§ Excerpt:
★ ★ ★ ★ ★

London's metropolitan police said a magistrate approved an
application to hold the four men until Ocober 1.
The men were detained on Friday under the Terrorism Act on
suspicion of the commission, preparation or instigation of acts of
terrorism.
Under the legislation, any detention period longer than
two days must be approved by a magistrate.
Police may get extensions to question suspects for up to 14 days
before they must be charged or released.
Officers said three men were arrested on Friday at a hotel at Brent
Cross in north London and a fourth man was arrested later at his
home.
News of the World
Police said they were acting on information supplied by the News
of the World, the Sunday tabloid which is Britain's largest-selling
newspaper.
The newspaper said reporter Mazher Mahmood had been in touch
with a man who said he represented someone from Saudi Arabia who
was seeking to purchase red mercury, a substance that many
scientists doubt actually exists.

★ ★ ★ ★ ★

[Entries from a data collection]

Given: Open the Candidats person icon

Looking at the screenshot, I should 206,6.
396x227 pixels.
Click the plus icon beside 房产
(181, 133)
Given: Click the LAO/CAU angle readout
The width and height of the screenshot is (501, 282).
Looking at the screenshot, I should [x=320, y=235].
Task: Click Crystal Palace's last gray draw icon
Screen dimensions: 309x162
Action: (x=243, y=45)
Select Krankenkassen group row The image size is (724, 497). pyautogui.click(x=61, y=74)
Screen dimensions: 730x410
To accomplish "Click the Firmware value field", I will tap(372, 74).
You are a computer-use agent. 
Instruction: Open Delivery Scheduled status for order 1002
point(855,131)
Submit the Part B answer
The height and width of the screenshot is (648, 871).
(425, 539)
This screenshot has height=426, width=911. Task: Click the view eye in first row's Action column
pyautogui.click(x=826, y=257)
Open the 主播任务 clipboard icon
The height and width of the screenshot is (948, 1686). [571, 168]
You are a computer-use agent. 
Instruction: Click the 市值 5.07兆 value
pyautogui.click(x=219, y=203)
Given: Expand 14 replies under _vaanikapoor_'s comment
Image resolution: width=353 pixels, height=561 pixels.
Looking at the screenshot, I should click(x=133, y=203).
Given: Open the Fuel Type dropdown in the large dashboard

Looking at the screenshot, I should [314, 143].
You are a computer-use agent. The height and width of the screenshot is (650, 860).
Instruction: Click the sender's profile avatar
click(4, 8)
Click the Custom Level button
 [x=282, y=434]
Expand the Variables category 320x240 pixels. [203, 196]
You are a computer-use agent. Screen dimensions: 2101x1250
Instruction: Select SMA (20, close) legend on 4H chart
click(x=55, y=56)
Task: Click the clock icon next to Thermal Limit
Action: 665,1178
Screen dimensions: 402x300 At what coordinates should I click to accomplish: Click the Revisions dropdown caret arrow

★ ★ ★ ★ ★

Carry on the news report about the four men held in London under the Terrorism Act, starting right after its final sentence.

The reporter said he was told that the unidentified Saudi was
willing to pay £300 000 for 1kg of the substance.
Police declined to comment on the
News of the World account.
Since the collapse of the Soviet Union in 1991, black marketeers
have been peddling substances they call red mercury, apparently
passing it off to buyers as a highly radioactive compound
purportedly developed in Soviet nuclear facilities.
Samples that have turned up in Europe have proved to be bogus,
however, and many scientists and law enforcement officials say the
substance does not exist - or is far less dangerous than it has
been made out to be.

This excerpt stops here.